═══ Alıntı Metin ═══

Şükrü Erbaş okurken, ardından Gülten Akın şiiri gelir aklıma. “Güzel bir gece ama dolunay da olsaydı” gibi..Aynı şehirde doğduklarından mı, yolları birdir ondan mı bilemem..İkisi yanyana gelir zihnimde..
Şükrü Erbaş, ayrı bir yazının konusudur da, Gülten Akın “kadından zor şair olur” tartışmalarına en güzel yanıttır. “Türkçe’nin En Büyük Şairi” seçilmişliği vardır..Tavırlı, karakterli şiiri, savunmanızı kolaylaştırır. Hani annedir, kırılgandır, evinin dişi kuşudur da hala kadındır, hem de bu topraklarda…Karşı duran, kafasına göre yaşayandır
……….“Kestim kara saçlarımı n’olacak şimdi
Bir şeycik olmadı – Deneyin lütfen –
Aydınlığım deliyim rüzgârlıyım
Günaydın kaysıyı sallayan yele
Kurtulan dirilen kişiye günaydın”
Sezen Aksu’nun o deli lirik, film kareleri içeren şarkısı “Deli Kızın Türküsü” ve Grup Yorum’un “Büyü”sü benim bildiğim Gülten Akın şiirlerinden uyarlamadır.

═══ Verilen Malzeme ═══

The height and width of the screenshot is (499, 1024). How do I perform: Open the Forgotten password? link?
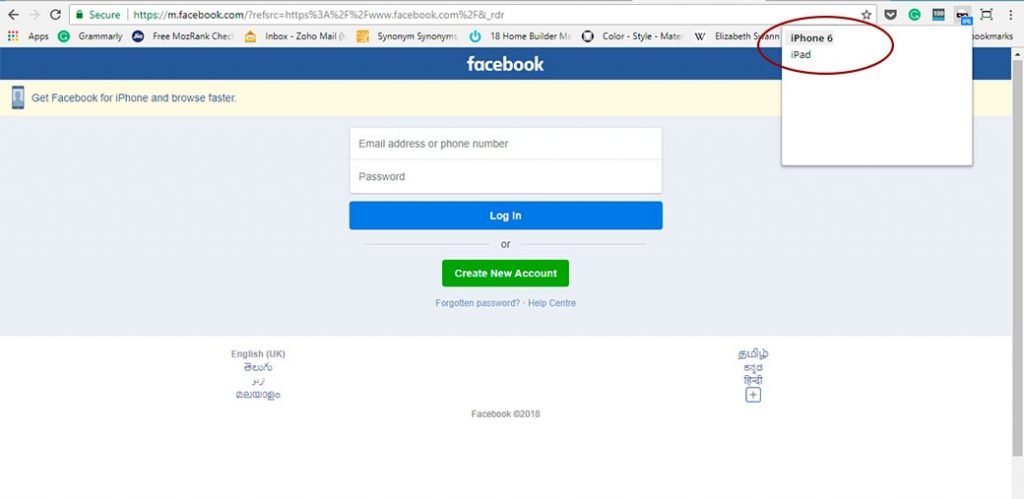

═══

◆ **Alıştırmalar**:
(A) Alıntı metne göre Gülten Akın neden “kadından zor şair olur” tartışmalarına en güzel yanıttır? Metnin verdiği gerekçeyi bir ila üç cümleyle açıklayın.
(B) Alıntı metinde "Sezen Aksu’nun o" ifadesinden "Akın şiirlerinden uyarlamadır." ifadesine kadar, bu ifade de dahil olmak üzere, bölümü yeniden yazın ve "film kareleri" yerine "sinema sahneleri" koyun.

◆ **Tam Cevaplar**:
(A) Gülten Akın “Türkçe’nin En Büyük Şairi” seçilmiştir ve tavırlı, karakterli şiiri onu savunmayı kolaylaştırır. Üstelik anne, kırılgan ve evinin dişi kuşu olduğu hâlde bu topraklarda hâlâ kadındır; karşı duran, kafasına göre yaşayan biridir.

(B)
Sezen Aksu’nun o deli lirik, sinema sahneleri içeren şarkısı “Deli Kızın Türküsü” ve Grup Yorum’un “Büyü”sü benim bildiğim Gülten Akın şiirlerinden uyarlamadır.